> EXERCISE OBJECTIVE
For this exercise, copy out each line of the material below that includes "message".

> DATA FOR REVIEW
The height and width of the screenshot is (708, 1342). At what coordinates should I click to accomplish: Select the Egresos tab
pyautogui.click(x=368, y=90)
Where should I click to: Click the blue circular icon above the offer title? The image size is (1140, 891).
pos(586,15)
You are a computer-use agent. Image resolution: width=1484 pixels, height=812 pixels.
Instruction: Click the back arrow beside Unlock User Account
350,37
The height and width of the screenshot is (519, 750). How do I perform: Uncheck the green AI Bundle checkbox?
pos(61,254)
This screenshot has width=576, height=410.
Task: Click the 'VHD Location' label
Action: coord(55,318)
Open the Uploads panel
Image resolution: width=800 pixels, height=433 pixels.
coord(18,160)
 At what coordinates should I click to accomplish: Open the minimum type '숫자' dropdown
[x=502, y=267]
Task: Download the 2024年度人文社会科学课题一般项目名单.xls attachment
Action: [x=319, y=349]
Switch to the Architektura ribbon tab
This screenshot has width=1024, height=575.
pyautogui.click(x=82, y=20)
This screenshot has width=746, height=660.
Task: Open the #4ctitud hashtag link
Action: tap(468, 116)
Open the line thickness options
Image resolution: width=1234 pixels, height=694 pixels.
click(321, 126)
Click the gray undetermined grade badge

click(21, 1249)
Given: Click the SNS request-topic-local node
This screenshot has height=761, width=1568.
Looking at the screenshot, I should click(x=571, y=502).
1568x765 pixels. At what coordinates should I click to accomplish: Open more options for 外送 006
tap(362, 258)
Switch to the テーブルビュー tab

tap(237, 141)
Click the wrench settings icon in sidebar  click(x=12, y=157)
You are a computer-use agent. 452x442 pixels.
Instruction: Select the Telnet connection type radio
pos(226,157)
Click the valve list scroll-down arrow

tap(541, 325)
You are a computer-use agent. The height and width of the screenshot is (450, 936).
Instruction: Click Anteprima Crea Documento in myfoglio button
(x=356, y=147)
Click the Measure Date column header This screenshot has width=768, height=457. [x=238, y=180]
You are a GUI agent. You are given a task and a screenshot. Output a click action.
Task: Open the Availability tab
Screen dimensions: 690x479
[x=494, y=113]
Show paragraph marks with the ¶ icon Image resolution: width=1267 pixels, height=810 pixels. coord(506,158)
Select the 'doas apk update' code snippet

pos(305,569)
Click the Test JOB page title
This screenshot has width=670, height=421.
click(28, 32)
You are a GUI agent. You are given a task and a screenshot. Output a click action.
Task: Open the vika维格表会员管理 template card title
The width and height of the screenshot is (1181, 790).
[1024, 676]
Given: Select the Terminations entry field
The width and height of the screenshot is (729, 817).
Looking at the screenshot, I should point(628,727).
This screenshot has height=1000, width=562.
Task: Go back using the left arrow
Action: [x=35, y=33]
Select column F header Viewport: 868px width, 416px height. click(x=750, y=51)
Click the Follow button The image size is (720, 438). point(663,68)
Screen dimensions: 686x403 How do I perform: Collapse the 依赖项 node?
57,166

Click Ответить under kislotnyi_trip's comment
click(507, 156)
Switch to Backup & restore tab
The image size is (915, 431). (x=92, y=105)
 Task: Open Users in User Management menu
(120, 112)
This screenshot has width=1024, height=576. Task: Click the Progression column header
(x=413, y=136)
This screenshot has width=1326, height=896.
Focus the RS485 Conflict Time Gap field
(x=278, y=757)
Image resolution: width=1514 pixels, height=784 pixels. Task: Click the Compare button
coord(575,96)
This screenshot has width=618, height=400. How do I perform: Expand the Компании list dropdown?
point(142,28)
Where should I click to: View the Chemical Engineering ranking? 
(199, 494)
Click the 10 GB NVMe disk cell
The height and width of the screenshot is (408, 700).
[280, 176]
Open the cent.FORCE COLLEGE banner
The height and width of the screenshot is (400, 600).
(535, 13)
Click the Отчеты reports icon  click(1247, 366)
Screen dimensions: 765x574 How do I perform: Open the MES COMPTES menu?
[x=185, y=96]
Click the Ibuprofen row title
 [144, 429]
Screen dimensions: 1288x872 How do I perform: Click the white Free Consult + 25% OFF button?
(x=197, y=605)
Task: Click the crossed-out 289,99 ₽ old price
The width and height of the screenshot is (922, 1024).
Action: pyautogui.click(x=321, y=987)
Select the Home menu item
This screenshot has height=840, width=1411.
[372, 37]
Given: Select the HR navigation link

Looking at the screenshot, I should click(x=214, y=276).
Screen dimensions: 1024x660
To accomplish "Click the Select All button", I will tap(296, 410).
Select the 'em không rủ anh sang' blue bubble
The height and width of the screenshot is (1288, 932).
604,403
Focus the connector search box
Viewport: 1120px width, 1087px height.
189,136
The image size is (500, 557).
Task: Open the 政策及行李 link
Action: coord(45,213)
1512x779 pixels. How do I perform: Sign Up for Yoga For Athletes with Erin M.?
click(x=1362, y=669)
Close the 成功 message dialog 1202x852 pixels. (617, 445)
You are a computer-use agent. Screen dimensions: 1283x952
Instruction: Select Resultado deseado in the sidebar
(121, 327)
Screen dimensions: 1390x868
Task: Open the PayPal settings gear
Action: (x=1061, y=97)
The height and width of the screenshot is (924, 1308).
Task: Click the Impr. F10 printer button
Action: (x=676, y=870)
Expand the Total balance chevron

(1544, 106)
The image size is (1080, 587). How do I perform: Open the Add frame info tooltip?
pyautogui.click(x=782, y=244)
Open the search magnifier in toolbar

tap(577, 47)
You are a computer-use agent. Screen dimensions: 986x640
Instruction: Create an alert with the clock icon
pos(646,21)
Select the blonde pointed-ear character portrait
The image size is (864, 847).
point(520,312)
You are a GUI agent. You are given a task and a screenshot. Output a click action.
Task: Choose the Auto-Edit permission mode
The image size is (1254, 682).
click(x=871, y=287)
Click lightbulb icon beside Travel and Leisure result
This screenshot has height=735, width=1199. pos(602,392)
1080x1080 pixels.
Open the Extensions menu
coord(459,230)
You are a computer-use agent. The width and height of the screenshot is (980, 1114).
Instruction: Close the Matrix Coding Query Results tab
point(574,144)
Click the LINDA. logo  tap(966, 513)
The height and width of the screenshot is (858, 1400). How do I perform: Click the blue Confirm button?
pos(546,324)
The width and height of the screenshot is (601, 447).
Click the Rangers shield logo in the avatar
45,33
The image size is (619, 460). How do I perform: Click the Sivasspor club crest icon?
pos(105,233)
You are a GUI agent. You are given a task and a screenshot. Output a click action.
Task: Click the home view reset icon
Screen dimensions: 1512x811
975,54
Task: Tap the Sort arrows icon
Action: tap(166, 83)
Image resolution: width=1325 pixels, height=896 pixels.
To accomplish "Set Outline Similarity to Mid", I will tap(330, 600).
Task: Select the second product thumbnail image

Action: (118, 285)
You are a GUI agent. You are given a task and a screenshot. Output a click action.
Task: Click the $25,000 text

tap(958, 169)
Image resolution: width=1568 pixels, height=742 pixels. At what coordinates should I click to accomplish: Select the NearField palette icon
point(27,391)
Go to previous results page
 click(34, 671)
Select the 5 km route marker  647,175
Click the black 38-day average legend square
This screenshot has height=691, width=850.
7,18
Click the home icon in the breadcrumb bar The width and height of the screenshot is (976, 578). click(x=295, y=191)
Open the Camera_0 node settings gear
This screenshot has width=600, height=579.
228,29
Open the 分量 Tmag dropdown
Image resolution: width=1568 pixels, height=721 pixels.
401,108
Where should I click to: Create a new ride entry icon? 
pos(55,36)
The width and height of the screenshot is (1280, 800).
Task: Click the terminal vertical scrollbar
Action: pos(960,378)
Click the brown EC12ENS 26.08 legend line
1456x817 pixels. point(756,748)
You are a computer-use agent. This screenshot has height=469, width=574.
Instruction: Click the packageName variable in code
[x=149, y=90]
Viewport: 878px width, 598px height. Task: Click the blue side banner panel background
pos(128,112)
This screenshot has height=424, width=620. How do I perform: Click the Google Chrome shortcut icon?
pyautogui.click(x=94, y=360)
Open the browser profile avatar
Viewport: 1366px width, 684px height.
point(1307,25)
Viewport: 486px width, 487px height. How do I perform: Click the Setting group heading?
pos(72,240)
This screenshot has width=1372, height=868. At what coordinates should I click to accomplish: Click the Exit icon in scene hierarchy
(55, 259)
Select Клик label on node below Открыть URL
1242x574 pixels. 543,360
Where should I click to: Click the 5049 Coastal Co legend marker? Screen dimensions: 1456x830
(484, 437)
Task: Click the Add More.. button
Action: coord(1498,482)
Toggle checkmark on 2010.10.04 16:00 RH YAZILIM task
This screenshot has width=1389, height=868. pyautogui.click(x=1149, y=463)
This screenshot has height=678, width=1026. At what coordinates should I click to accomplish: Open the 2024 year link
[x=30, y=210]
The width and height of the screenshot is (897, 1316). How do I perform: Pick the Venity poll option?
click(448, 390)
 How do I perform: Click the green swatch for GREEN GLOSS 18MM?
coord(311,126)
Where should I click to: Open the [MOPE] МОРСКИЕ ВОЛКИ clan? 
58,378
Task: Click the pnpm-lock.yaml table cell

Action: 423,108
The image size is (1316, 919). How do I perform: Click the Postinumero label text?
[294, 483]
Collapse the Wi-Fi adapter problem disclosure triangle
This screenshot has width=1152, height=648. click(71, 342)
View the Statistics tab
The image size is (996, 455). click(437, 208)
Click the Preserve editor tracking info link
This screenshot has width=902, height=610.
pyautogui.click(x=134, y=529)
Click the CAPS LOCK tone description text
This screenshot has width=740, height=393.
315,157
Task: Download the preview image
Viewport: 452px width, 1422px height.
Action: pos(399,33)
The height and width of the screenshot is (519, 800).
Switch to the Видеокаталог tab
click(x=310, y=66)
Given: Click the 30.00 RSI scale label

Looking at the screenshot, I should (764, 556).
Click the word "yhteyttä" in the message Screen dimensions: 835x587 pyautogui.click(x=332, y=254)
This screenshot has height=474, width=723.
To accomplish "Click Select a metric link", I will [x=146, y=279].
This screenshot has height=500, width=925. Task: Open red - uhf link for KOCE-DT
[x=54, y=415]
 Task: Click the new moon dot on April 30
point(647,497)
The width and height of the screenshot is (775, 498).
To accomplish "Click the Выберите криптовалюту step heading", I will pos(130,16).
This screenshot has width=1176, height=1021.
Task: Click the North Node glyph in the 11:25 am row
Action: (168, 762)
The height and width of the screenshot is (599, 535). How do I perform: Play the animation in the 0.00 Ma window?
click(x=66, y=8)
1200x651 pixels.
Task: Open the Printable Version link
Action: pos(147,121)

> ANSWER SECTION
Close the 成功 message dialog 1202x852 pixels. (617, 445)
Click the word "yhteyttä" in the message Screen dimensions: 835x587 pyautogui.click(x=332, y=254)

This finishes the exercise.